* Problem to work on:
Filter the material below down to the lines with the word "avec" and give those lines.

* Provided data:
[Start of section]

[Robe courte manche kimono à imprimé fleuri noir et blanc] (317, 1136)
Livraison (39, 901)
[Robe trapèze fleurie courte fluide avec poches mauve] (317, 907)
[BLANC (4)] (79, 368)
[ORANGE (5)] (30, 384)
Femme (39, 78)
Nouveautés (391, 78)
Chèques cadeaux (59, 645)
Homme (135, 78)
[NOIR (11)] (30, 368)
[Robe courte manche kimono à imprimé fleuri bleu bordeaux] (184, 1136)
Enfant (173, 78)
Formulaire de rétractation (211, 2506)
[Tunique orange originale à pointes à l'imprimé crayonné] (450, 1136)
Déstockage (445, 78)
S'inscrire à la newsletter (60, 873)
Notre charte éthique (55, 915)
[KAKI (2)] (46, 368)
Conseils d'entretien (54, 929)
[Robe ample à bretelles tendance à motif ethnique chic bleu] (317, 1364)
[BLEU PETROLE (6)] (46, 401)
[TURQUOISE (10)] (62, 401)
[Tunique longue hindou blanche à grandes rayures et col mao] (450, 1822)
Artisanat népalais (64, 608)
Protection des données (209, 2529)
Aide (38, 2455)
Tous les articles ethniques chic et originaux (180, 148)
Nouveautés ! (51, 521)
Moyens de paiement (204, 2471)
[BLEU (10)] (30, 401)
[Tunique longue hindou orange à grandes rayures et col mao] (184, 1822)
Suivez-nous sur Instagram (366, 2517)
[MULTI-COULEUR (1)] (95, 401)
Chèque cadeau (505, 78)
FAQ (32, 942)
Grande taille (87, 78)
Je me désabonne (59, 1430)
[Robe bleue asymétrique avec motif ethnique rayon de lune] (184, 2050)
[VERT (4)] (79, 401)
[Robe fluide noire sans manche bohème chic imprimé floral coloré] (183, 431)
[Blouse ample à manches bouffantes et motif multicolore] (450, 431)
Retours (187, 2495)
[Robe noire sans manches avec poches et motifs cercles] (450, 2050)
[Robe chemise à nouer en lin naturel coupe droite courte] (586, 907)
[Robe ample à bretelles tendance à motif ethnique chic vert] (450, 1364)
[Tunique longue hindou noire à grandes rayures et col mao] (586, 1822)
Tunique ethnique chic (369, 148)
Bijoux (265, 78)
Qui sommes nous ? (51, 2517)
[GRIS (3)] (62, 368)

[End of section]

* Problem solution:
[Robe trapèze fleurie courte fluide avec poches mauve] (317, 907)
[Robe bleue asymétrique avec motif ethnique rayon de lune] (184, 2050)
[Robe noire sans manches avec poches et motifs cercles] (450, 2050)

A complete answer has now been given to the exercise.